++++ DATASET RECORDS ++++
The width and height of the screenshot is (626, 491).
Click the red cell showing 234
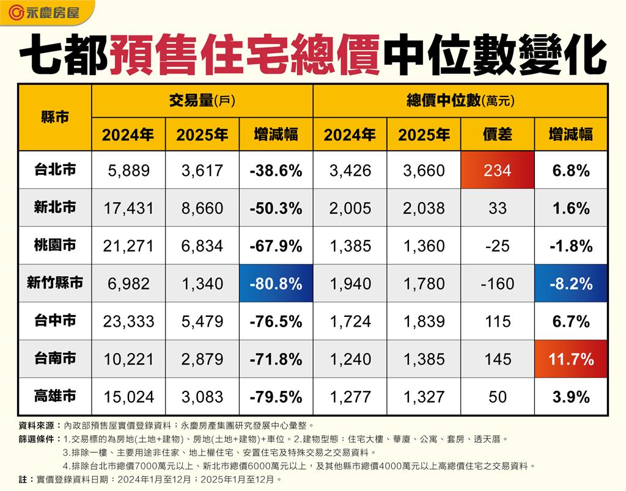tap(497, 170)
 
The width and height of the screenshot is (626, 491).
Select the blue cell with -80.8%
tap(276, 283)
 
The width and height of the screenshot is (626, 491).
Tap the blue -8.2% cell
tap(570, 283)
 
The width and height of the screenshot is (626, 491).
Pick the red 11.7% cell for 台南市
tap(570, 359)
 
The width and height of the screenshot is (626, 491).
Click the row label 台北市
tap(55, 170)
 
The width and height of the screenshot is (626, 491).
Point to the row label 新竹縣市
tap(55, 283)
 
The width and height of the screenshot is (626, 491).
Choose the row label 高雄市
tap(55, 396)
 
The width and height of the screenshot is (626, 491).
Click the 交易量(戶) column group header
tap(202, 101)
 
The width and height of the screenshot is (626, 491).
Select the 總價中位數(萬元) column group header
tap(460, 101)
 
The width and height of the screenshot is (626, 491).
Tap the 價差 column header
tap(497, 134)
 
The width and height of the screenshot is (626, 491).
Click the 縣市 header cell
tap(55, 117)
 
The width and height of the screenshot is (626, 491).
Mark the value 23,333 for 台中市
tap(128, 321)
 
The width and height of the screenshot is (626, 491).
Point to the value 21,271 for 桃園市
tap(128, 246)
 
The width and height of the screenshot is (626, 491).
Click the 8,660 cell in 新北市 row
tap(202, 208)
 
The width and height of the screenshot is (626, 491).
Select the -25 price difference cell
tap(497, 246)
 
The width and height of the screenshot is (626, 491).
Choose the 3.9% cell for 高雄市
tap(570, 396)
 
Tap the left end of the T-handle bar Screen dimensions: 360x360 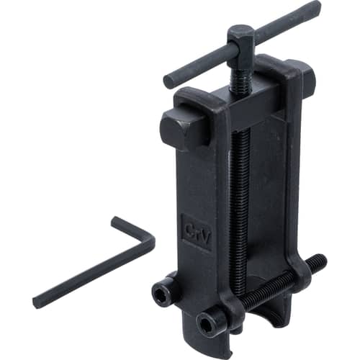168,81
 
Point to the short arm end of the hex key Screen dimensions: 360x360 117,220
++++
++++ DATASET RECORDS ++++
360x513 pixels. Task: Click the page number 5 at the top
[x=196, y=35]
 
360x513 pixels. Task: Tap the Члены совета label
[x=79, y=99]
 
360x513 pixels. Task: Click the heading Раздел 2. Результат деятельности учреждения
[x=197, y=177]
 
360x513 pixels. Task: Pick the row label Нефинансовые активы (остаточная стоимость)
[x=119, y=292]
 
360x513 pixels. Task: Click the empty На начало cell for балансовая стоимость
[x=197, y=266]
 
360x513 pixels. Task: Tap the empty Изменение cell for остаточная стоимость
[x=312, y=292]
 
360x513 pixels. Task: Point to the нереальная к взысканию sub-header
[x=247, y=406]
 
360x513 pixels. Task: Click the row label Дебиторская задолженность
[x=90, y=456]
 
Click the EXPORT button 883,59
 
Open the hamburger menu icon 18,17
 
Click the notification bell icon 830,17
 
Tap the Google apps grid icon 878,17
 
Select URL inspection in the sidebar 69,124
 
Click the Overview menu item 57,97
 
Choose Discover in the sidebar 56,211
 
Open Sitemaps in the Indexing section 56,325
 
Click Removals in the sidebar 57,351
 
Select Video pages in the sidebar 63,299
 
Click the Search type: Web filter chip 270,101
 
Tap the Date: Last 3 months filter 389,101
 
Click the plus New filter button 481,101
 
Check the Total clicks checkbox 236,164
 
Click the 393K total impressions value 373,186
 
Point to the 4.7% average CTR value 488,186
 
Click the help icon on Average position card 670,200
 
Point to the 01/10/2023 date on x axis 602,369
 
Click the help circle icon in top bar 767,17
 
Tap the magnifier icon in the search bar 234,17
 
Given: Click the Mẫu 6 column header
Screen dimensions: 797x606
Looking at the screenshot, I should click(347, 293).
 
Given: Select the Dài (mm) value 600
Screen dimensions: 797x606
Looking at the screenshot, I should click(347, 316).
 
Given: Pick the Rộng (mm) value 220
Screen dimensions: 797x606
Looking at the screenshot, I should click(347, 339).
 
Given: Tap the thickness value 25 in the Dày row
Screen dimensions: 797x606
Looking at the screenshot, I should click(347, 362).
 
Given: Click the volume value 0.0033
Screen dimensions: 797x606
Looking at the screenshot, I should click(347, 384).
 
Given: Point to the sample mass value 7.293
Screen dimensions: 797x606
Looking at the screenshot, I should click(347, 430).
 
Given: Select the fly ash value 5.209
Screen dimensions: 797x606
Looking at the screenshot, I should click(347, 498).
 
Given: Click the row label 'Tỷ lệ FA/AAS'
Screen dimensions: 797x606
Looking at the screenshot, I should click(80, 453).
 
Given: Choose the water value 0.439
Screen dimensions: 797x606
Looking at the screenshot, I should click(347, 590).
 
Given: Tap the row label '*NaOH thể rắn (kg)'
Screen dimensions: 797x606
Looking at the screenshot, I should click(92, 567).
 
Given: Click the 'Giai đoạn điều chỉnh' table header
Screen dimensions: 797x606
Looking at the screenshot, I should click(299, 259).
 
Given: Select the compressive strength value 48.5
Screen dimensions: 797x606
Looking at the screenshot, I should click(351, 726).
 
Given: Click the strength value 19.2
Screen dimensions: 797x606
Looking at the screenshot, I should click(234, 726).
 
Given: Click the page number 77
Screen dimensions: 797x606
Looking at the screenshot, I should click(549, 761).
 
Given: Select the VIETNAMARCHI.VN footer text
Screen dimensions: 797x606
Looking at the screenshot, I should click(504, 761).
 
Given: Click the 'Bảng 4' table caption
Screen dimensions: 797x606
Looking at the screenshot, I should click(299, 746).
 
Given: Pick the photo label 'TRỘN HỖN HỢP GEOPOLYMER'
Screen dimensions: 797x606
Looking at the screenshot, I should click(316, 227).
++++
Copy the lines verbatim, starting at the line that contains "Point to the 4.7% average CTR value 488,186" and ending at the line that contains "Tap the magnifier", with both of those lines included.

RESULT.
Point to the 4.7% average CTR value 488,186
 
Click the help icon on Average position card 670,200
 
Point to the 01/10/2023 date on x axis 602,369
 
Click the help circle icon in top bar 767,17
 
Tap the magnifier icon in the search bar 234,17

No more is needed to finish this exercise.